1. What inspired you to write the series, “Learning to Get Along”?

I was inspired to write the Learning to Get Along series as a result of writing little books for my own 6 children.  I also had experience with a child who had language delays, and found that writing succinct instructive books with illustrations was helpful to comprehension.  Along with my experience as a mother and former first grade teacher, I felt that I had some insight in helping children understand the intricacies and reasoning behind appropriate social behavior.

2. I found the book, “Be Careful and Stay Safe” to be a very important and useful book to read to my children. What are some good tips that parents can follow to help their child stay safe when out in the community?

Here are some tips for helping to keep your child safe in the community:

A.This may sound obvious, but for small children, it’s important to always keep your eye on them.  When walking together, make sure a child is in front of you–not lagging behind.  Employing the buddy system with a friend or sibling can also help.  Teach them the importance of always staying with you when you are out together. Always praise appropriate behavior and allow them greater flexibility and opportunities as they are able to assume more responsibility.

B.  Teach children to stay where they are if they are lost so that you can retrace your steps to find them. Young children should not need to try to find you.    Or, make then aware of community helpers who can help them if they are separated (police men, life guards at the beach. store clerks, etc.)  Some people recommend that children look for a mother with children or a person that looks like a grandma who might help them. Let them know that being lost is the only emergency in which they should go with a stranger.

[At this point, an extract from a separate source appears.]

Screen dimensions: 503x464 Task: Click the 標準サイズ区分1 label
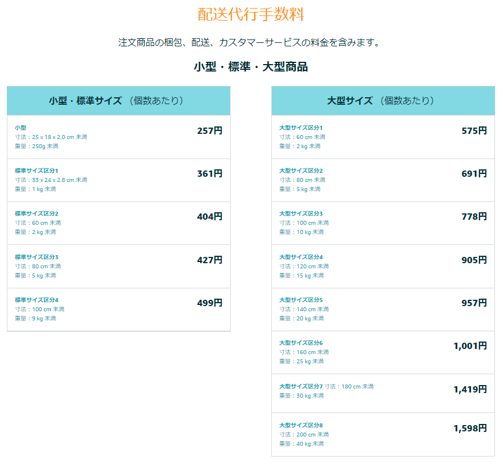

C.  Teach children to memorize basic information such as their parent’s name and phone number.  Also, let them know that this information should not be given to a stranger unless they are lost.  You may also wish to instruct them on making an emergency 911 call.

3. How has your background as a parent and educator help you write the books for your series?
My background as a mother and educator was helpful to me in knowing age-appropriate scenes and scenarios that children may be in regularly.  It helped me to be aware of social situations in which children may need guidance and prompting.  Children pick up social cues on their own at very different rates.  Children also have received different levels of training at home. For these reasons, I believe that all children can benefit from books that systematically teach social skills and the positive results that they may expect as they learn these empowering behaviors. Through a unique combination of experiences I had as a mother and teacher, I felt that writing these books was a way that I could help children other than my own.
4. Which book in your series do you find most meaningful to you and why?
 This is a little like asking a mother which is her favorite child. 🙂 All the the books actually have special meaning for me for one reason or another.  Some focus on play skills; some on communication skills; some on problem solving.  Each one has the potential to help a specific child. I feel proud of  Reach Cut and Give because it won the Carol D. Reiser Children’s Book Award for the best book on service for that year.  Accept and Value Each Person has been in the gift shop of the United Nations. Listen and Learn was presented to each kindergarten child in my county as they prepared to enter kindergarten last year. Share and Take Turns and Cool Down and Work Through Anger have had the widest appeal.  But, certainly every title that has helped a child grow in confidence and maturity is meaningful to me.

5. What is your favorite book as a child?

One of my childhood favorites is the classic, “Go, Dog, Go” by P.D. Eastman.  The words are simple enough for a young child, but there is a lot of depth and humor in the illustrations and the characters (who are all dogs) –along with the relationship of two dogs that centered on the repeated line, “Do you like my hat?”